The mental shift is from “do it now while you wait” to “promise to do it, and do it soon.” The toolkit here is broad. A message queue holds work items for workers to process. Pub/sub broadcasts one event to many interested subscribers. Event-driven architecture has services react to events rather than calling each other directly, and within that you choose between choreography (each service listens and reacts on its own, with no central conductor) and orchestration (a coordinator explicitly drives each step). Further out you’ll run into event sourcing (storing the stream of events as the source of truth) and CQRS (separating the write model from the read model), plus streaming for continuous high-volume flows.
Beyond keeping requests snappy, this absorbs spikes: a sudden flood of uploads just makes the queue longer, and your workers catch up. It also lets you scale the slow part, the embedding workers, independently of everything else.
Surviving load and failure #
More moving parts means more things that can break, so you design for failure instead of hoping it stays away. A handful of patterns do most of the work:
- Timeouts, so one hung model call doesn’t freeze the whole request.
- Retries with exponential backoff and jitter, so a struggling service isn’t hammered by everyone retrying in lockstep.
- Circuit breakers, which stop calling a service that’s clearly down and give it room to recover.
- Bulkheads, which isolate failures so one drowning tenant doesn’t sink the rest.
- Fallbacks, like handing back a polite “let me get a human” when the model is unavailable.
- Idempotency, so a retried refund issues one refund, not two.
You also protect the system on purpose with rate limiting, capping how much any single tenant can throw at you. That keeps one noisy customer from starving everyone else, and it caps your own model bill too. The usual algorithms are fixed window (count requests per minute, reset each minute), sliding window log (timestamp every request for an exact count, at the cost of memory), sliding window counter (a cheaper approximation of that), token bucket (tokens refill at a steady rate and let you absorb short bursts), and leaky bucket (requests drain at a fixed rate, smoothing bursts out). When a caller hits the limit you return an HTTP 429 and tell them when to try again.

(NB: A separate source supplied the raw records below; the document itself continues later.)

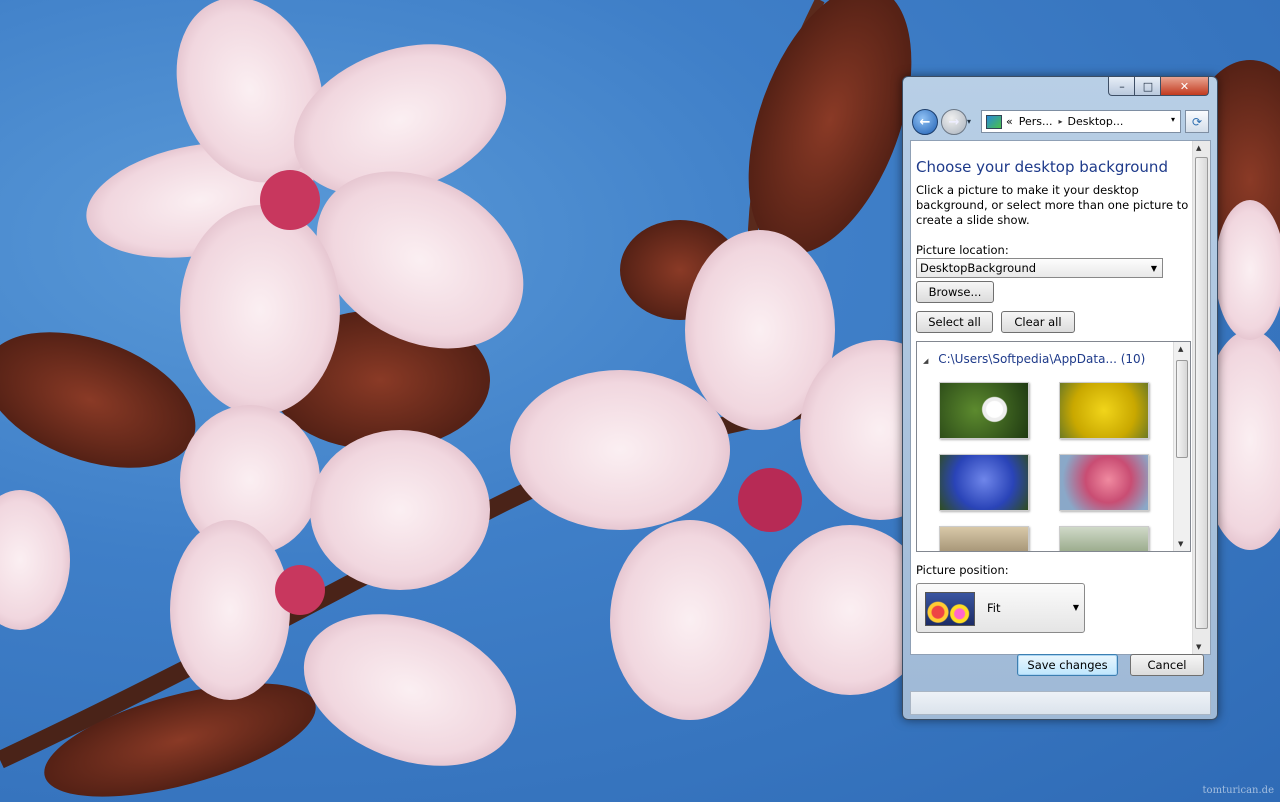  Describe the element at coordinates (1184, 86) in the screenshot. I see `close-button: ✕` at that location.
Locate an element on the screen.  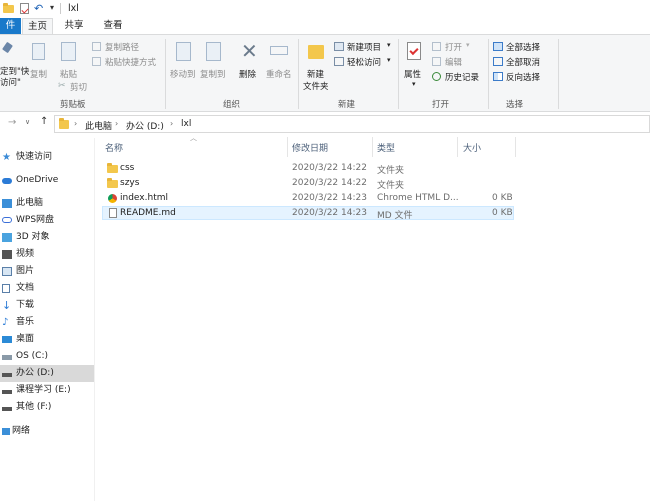
nav-item-this-pc: 此电脑 is located at coordinates (47, 204).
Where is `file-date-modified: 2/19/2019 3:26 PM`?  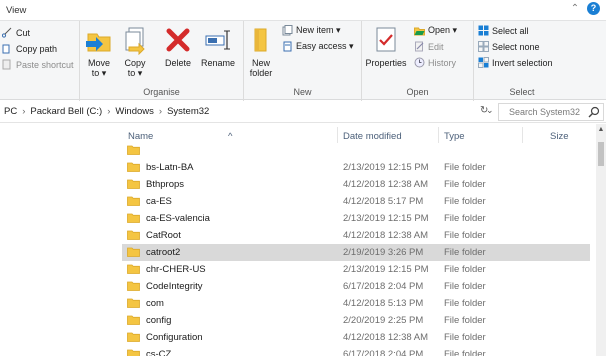 file-date-modified: 2/19/2019 3:26 PM is located at coordinates (384, 252).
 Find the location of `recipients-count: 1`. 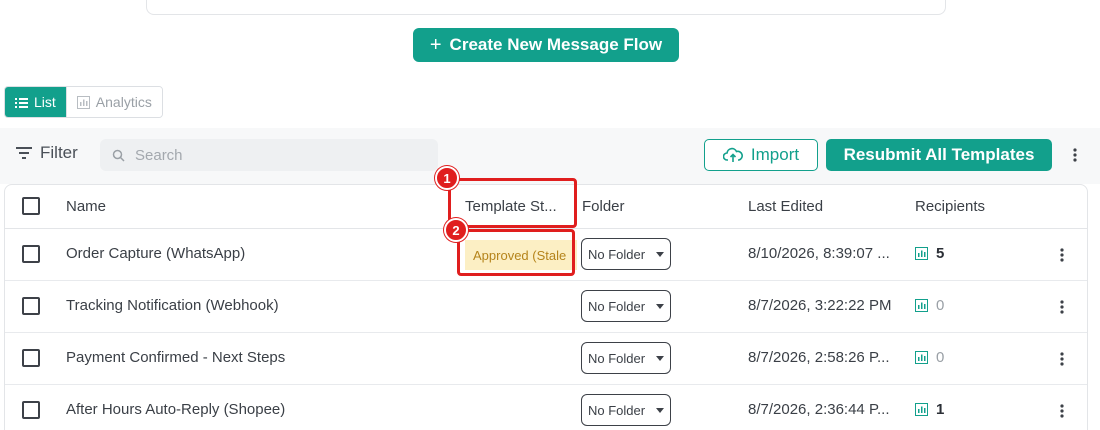

recipients-count: 1 is located at coordinates (930, 410).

Eventually the single codebase itself, the monolith, gets hard to scale, both technically and across a growing team. Splitting Helpdesk AI into independent services is one answer: a retrieval service, an inference gateway sitting in front of the model, an actions service for tools, and a billing service.
Each service deploys and scales on its own (the inference gateway needs far more capacity than billing ever will), and a single team can own one end to end. They talk to each other synchronously over REST or gRPC when they need an answer right now, or asynchronously over events when they don’t. But none of this is free, and you should not reach for it on day one. You trade in-process function calls for network calls that fail, one database for many, and easy local debugging for distributed tracing. Microservices solve an organizational and scaling problem. If you don’t have that problem yet, a well-structured monolith will carry you remarkably far.
The real lesson #
Look back at the path. You started with one box and a clean mental model, and at no point did you add complexity for its own sake. Each piece showed up because growth made something specific break, and you fixed exactly that.
That’s the whole idea. Scaling isn’t a checklist you apply up front, it’s a sequence of trade-offs you make under real pressure, measured against targets you set deliberately. Measure first, exhaust the cheap local wins, and only distribute further when your current setup runs out of room. Every tool here makes sense the moment the problem it solves shows up.